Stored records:
* * * * *
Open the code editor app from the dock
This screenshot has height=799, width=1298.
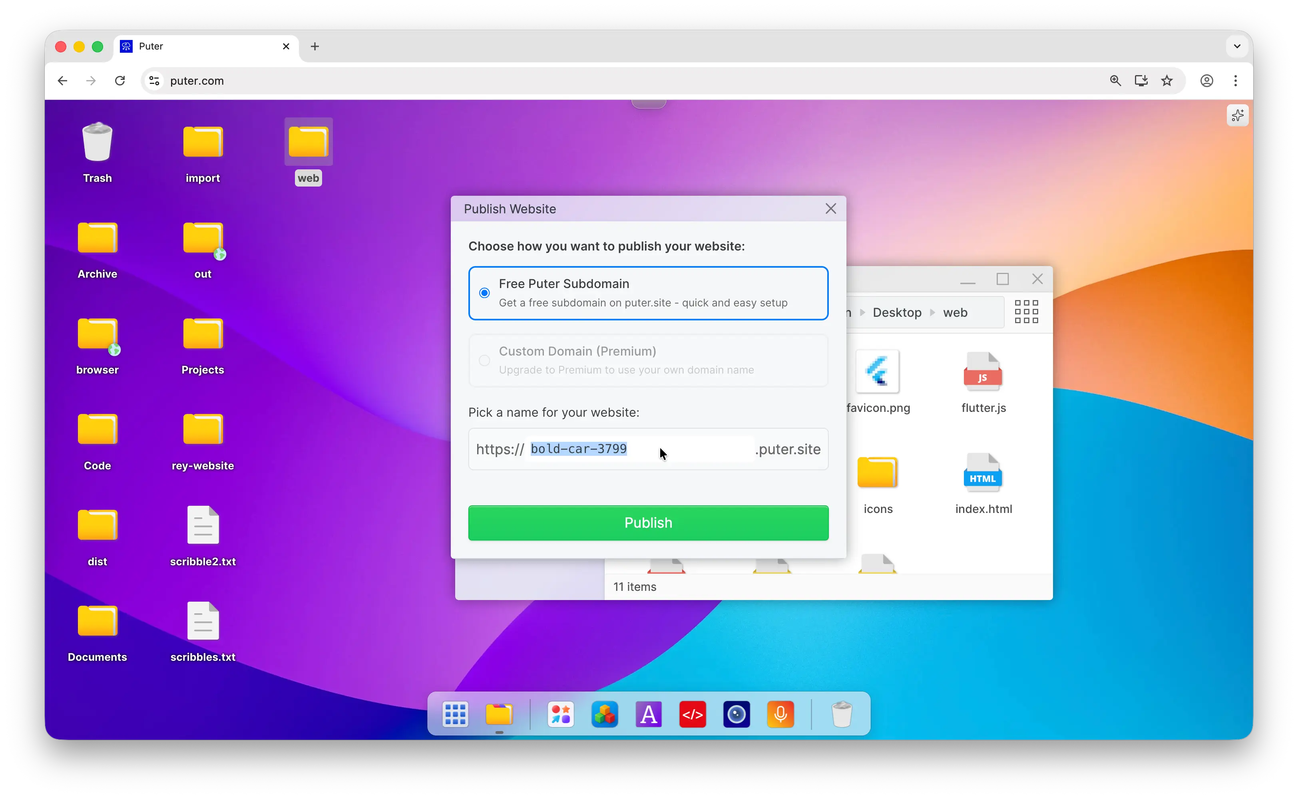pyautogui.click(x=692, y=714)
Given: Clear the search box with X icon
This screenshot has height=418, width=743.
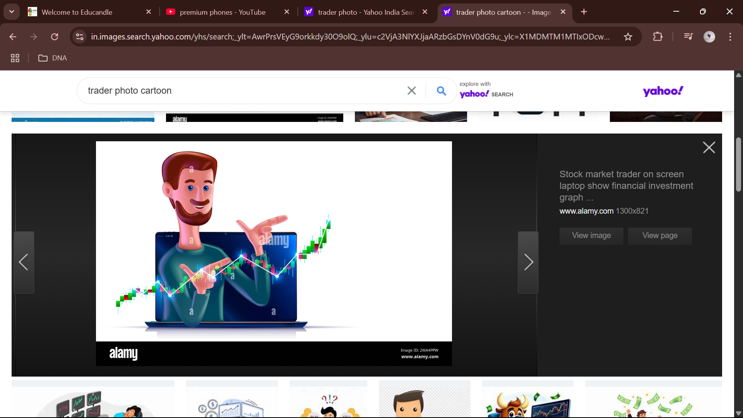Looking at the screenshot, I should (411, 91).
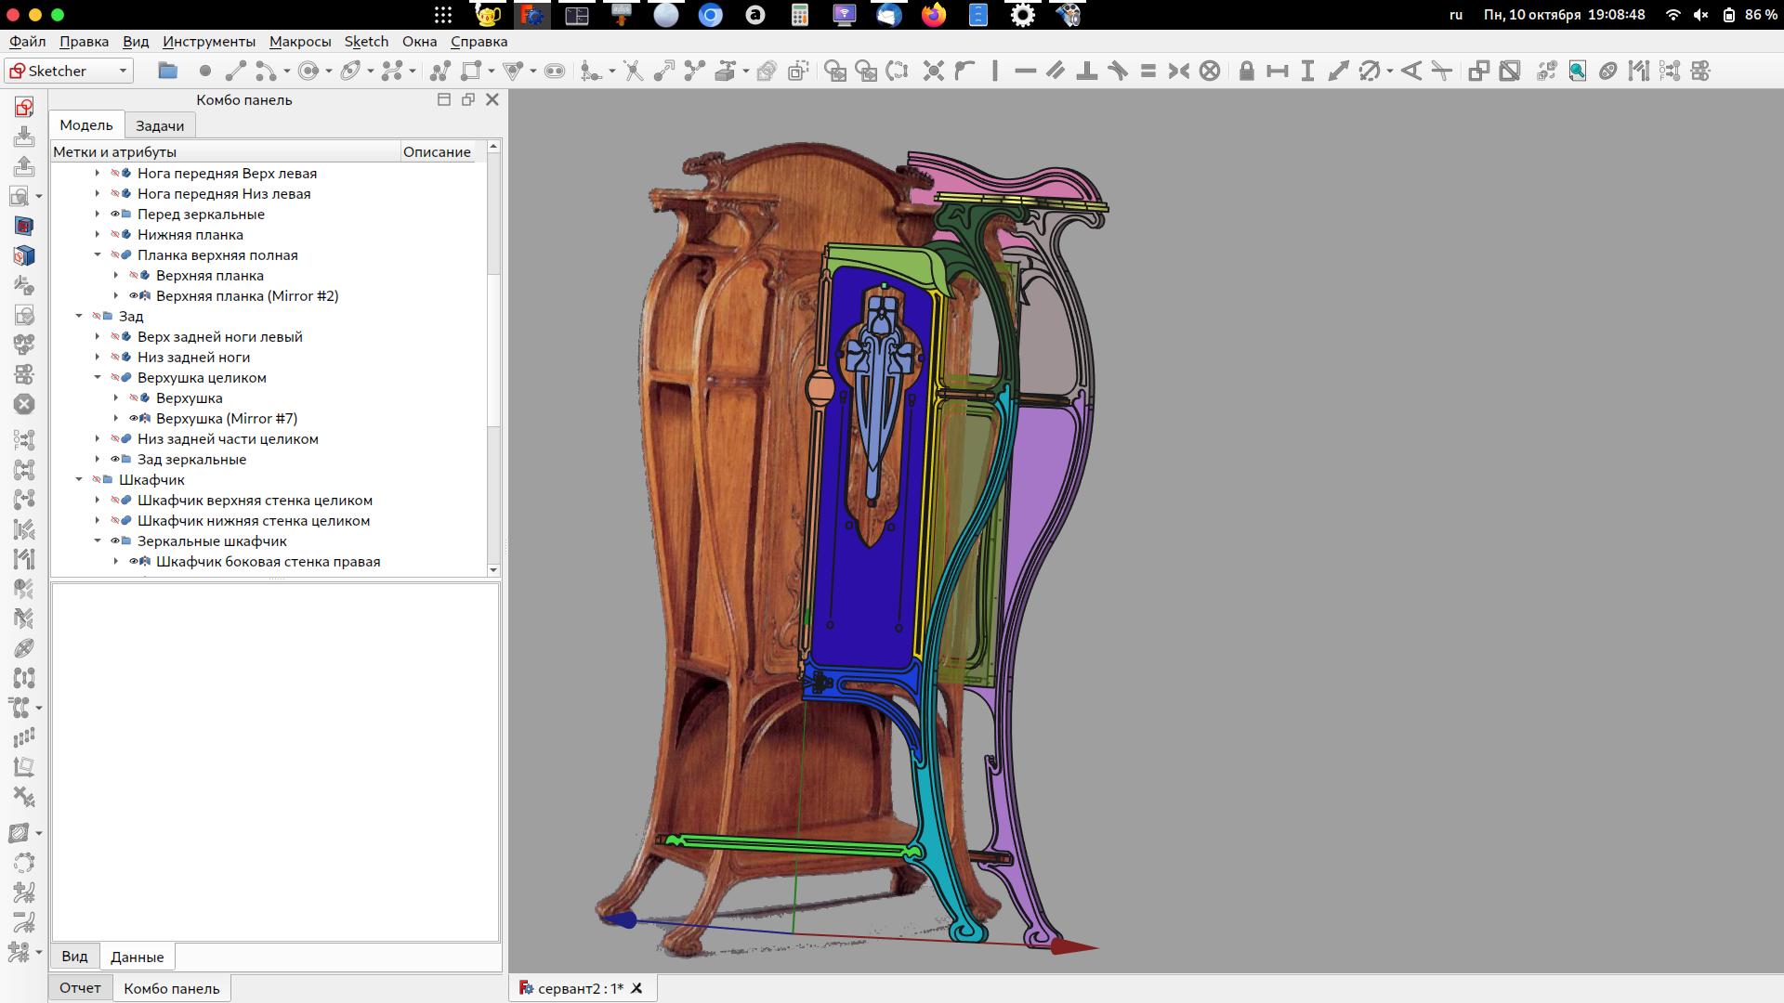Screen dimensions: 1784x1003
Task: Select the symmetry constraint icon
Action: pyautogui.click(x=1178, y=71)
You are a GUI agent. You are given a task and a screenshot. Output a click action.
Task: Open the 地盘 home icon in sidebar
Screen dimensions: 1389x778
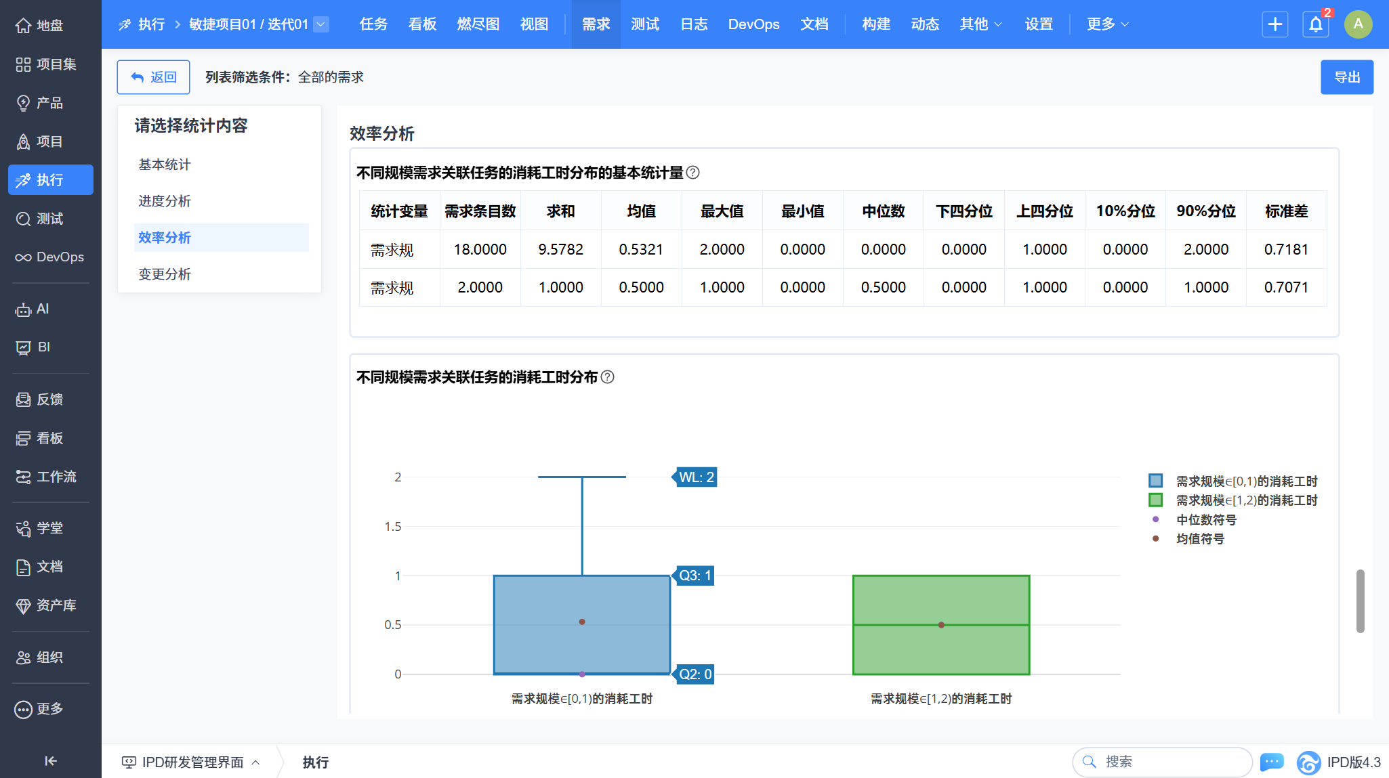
* * * * *
The lines to retype begin with the one containing "Task: Open the 地盘 home icon in sidebar" and end with the last line of the records. Reproduce them exactly and omit the pictures.

Task: Open the 地盘 home icon in sidebar
Screen dimensions: 1389x778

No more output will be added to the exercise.